Exercise tasks
1. In the dream narrative, what did the narrator have tied around their waist before going down the hole?
2. Rewrite the dream narrative from "Similar to the" up to and including "never find me.", swapping "rope" for "cord".
3. Carry the dream narrative on past its last sentence, continuing the tour of the hotdog factory.

Text extract

◇ ◇ ◇ ◇

Similar to the phantom hallway in Mark Z. Danielewski's House of Leaves, a strange hole had appeared amongst all the clutter. After some time spent tentatively probing it, I decided to launch a full scale expedition down there alone, with a rope tied around my waist. Li and my sisters watched as I cleared away armfuls of junk from the opening and lowered myself down. Each time the wooden beams supporting the crawlspace creaked from our movements, Daddy would shout up, "Get out of the loft!" I ignored him and lowered myself into the hole, confident he would never find me.

I shone a torch down the twisting shaft, but was unable to see too far down on account of all the clutter. It was necessary to excavate lots of it by throwing it up through the opening above me. At each turn in the descent, more rubbish needed to be cleared away, and as the bags of toys and clothes piled up above me, a real sense of claustrophobia started to kick in. I remembered John Jones trapped down in the Nutty Putty Cave, the same thing could easily happen to me, suffocating under heaps of accumulated household stuff. The minimalist in me was also deeply distressed, but it was too late to turn back, the hole must be conquered.

Sadly, I never got to finish the potholing, for the dream transitioned to something new. I was with Sir David Attenborough in a large warehouse, along with a worker conducting us on a tour. Tall metal shelves towered above us, and suspended on metal rods from the ceiling were cylindrical shaped packages resembling nuclear warheads or torpedoes. "Are those... sausages?" David asked, chuckling at the very idea. "Technically hotdogs," the tour guide told us, "this is a hotdog factory."

◇ ◇ ◇ ◇

Stored data
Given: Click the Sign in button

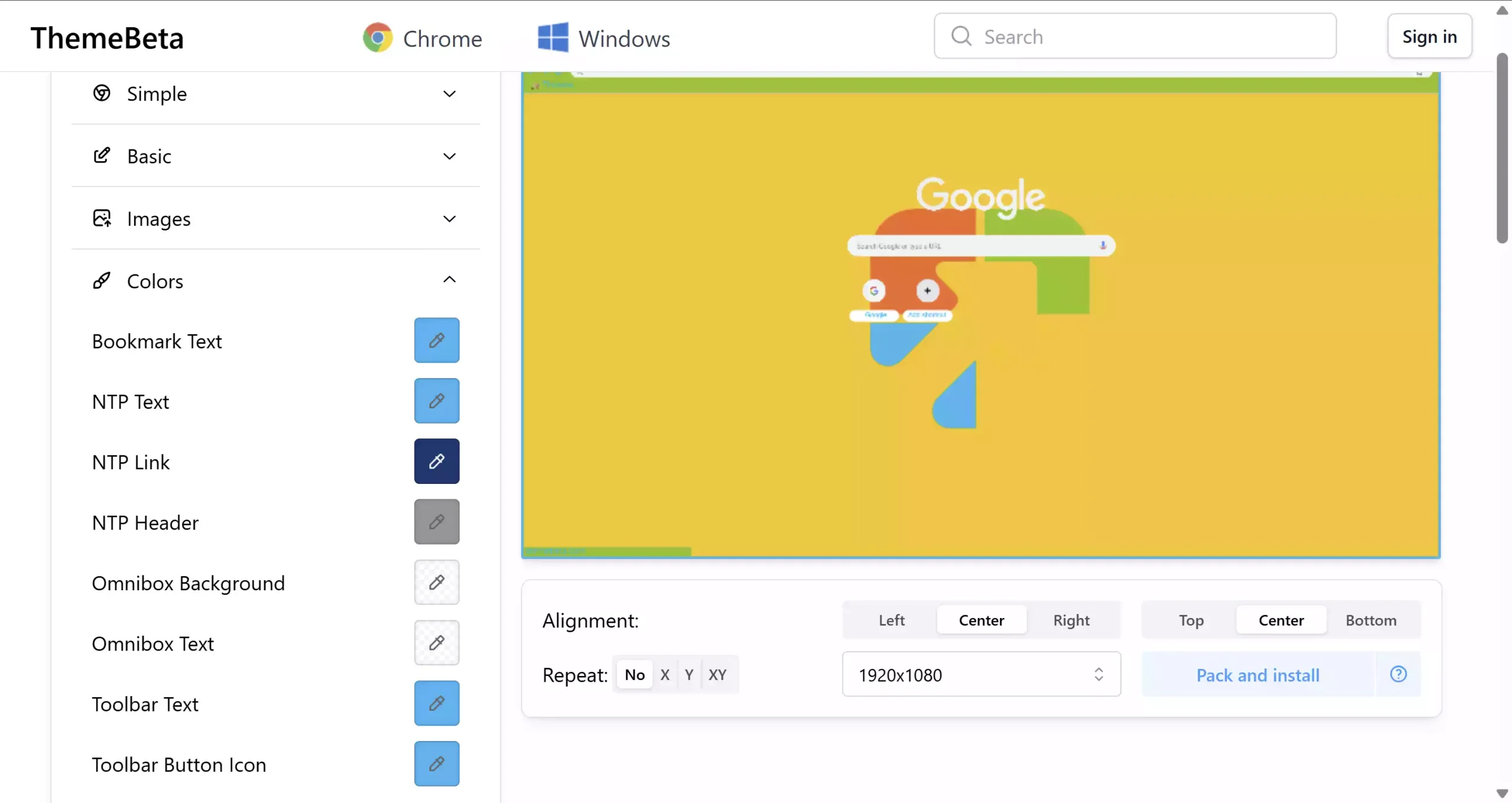Looking at the screenshot, I should (x=1429, y=36).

◇ ◇ ◇ ◇

Expected answers
1. A rope.

2.
Similar to the phantom hallway in Mark Z. Danielewski's House of Leaves, a strange hole had appeared amongst all the clutter. After some time spent tentatively probing it, I decided to launch a full scale expedition down there alone, with a cord tied around my waist. Li and my sisters watched as I cleared away armfuls of junk from the opening and lowered myself down. Each time the wooden beams supporting the crawlspace creaked from our movements, Daddy would shout up, "Get out of the loft!" I ignored him and lowered myself into the hole, confident he would never find me.

3.
"My goodness," David laughed, exceedingly tickled by this revelation. Indeed, the weiners above us were of an immensity that would impress even the staunchest of vegans. I noticed then that the unwrapped ones were skewered on huge rotisseries, slowly rotating as they cooked. On the walls were stacks of grills, where smaller variants, but still gigantic by sausage standards, were being cooked. These would then roll off the trays and be tightly wrapped ready for shipment. They still looked more like sausages than hotdogs.

"Would you like to borrow one?" the tour guide asked us. "Oh yes please," said David, "my wife would be very interested in seeing such a giant sausage." I wasn't sure that I could return one of these monster hotdogs in a pristine state, so I asked if I could buy one instead. "This would feed my family for a week," I explained. The guide was unsure, they usually only loaned them out, but he went to fetch some giant boxes and to ask his supervisor. Whilst I waited, I wondered what use these things would be if we weren't allowed to eat them.